Answer
An equation of the plane is $10x+15y+6z=30$.
Work Step by Step
Let $P$, $Q$ and $R$ denote the intersections points of the plane with $x$-axis, $y$-axis and $z$-axis, respectively. From Figure 8 we obtain
$P = \left( {3,0,0} \right)$, ${\ \ }$ $Q = \left( {0,2,0} \right)$, ${\ \ }$ $R = \left( {0,0,5} \right)$
Write the vector:
${\bf{u}} = \overrightarrow {PQ} = Q - P = \left( {0,2,0} \right) - \left( {3,0,0} \right) = \left( { - 3,2,0} \right)$.
Write the vector:
${\bf{v}} = \overrightarrow {PR} = R - P = \left( {0,0,5} \right) - \left( {3,0,0} \right) = \left( { - 3,0,5} \right)$.
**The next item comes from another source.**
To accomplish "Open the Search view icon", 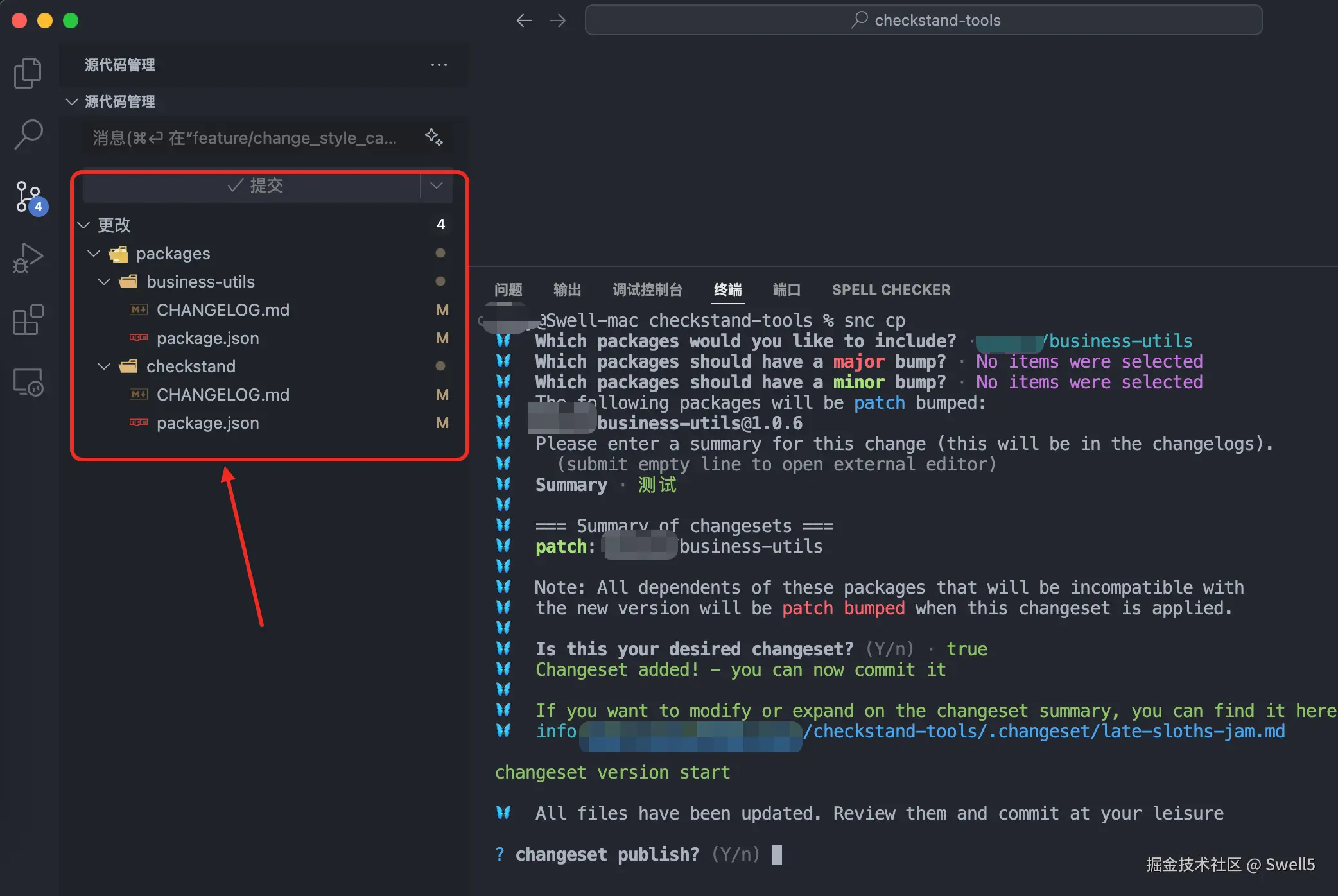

Since ${\bf{u}}$ and ${\bf{v}}$ lie in the plane, the cross product of them form a vector normal to the plane. That is,
${\bf{n}} = {\bf{u}} \times {\bf{v}} = \left| {\begin{array}{*{20}{c}}
{\bf{i}}&{\bf{j}}&{\bf{k}}\\
{ - 3}&2&0\\
{ - 3}&0&5
\end{array}} \right|$
$\left| {\begin{array}{*{20}{c}}
{\bf{i}}&{\bf{j}}&{\bf{k}}\\
{ - 3}&2&0\\
{ - 3}&0&5
\end{array}} \right| = \left| {\begin{array}{*{20}{c}}
2&0\\
0&5
\end{array}} \right|{\bf{i}} - \left| {\begin{array}{*{20}{c}}
{ - 3}&0\\
{ - 3}&5
\end{array}} \right|{\bf{j}} + \left| {\begin{array}{*{20}{c}}
{ - 3}&2\\
{ - 3}&0
\end{array}} \right|{\bf{k}}$
So, ${\bf{n}} = 10{\bf{i}} + 15{\bf{j}} + 6{\bf{k}}$
By Eq. (5) of Theorem 1, the equation of the plane is given by
$10x + 15y + 6z = d$
We choose $P = \left( {3,0,0} \right)$ and substituting it in the equation above and obtain $d=30$. Thus, the equation of the plane is $10x+15y+6z=30$.